The subject that occupied most time of the leaders this year was the region’s biggest resource—its fisheries, chiefly its tuna, of which the Pacific supplies 60 percent, worth more than USD 4.3 billion.

The leaders expressed concern over “illegal, unreported and unregulated fishing” that loses their countries hundreds of millions of dollars a year.

New Zealand Prime Minister John Key, the outgoing chairman, said this summit had seen “by far the lowest level of intensity” of any that he had attended, on the Fiji issue.

The countries agreed that Fiji would remain suspended from the Forum until it had conducted elections, due by September 2014, following the introduction of a new constitution.

Puna said that reflecting on the recent return to normal diplomatic relations between Australia, New Zealand and Fiji, as Fiji’s constitutional consultations had got under way, the leaders wished to encourage greater engagement with Fiji beyond the Forum.

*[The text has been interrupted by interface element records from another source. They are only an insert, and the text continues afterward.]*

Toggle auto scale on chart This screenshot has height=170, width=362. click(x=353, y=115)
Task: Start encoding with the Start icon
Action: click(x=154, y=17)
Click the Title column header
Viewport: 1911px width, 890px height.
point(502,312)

Key said a key issue in terms of a continued warming of relations with Fiji would be the role envisaged for the military after an election.

O’Neill has invited Fiji to participate in negotiations in PNG in October towards the conclusion of a free trade agreement between the islands states and the European Union, for which talks have dragged on since 2004. Free access for tuna from PNG and sugar from Fiji are among the issues at stake.

In the sidelines of the Forum, the most momentous event—apart from the visit of US Secretary of State Hillary Clinton—was the announcement by China, New Zealand and the Cook islands of China’s first ever first joint aid project—for improving water supply in Rarotonga.

New Zealand Foreign Minister Murray McCully told me: “We were the first developed country to sign a free trade agreement with China (in 2008), so it makes sense for us also to be the first to agree to a joint aid project.”

China was represented at the post-Forum dialogue by Vice Foreign Minister Cui Tiankai, participating for the third time.

The Forum leaders also backed the principle of the right to self-determination by French Polynesia.

And they urged member countries to introduce legislation and regulations that have been developed by the Secretariat of the Pacific Community (SPC) to control the burgeoning new resource industry frontier of deep-sea mining.

Director-General of SPC, Dr Jimmie Rodgers, said that this was needed to ensure the Pacific countries reap the greatest benefits from harnessing these resources.

Key applauded the Cooks for the theme it chose for the coming year in the Pacific: “Large Ocean Islands States.”

He said that instead of focusing on the small land size of the Pacific islands—Rarotonga is just 32 km around—“the obvious potential of the Pacific is often overlooked” for transport connecting the countries, for its fisheries as a source of livelihood and its beauty to attract tourists.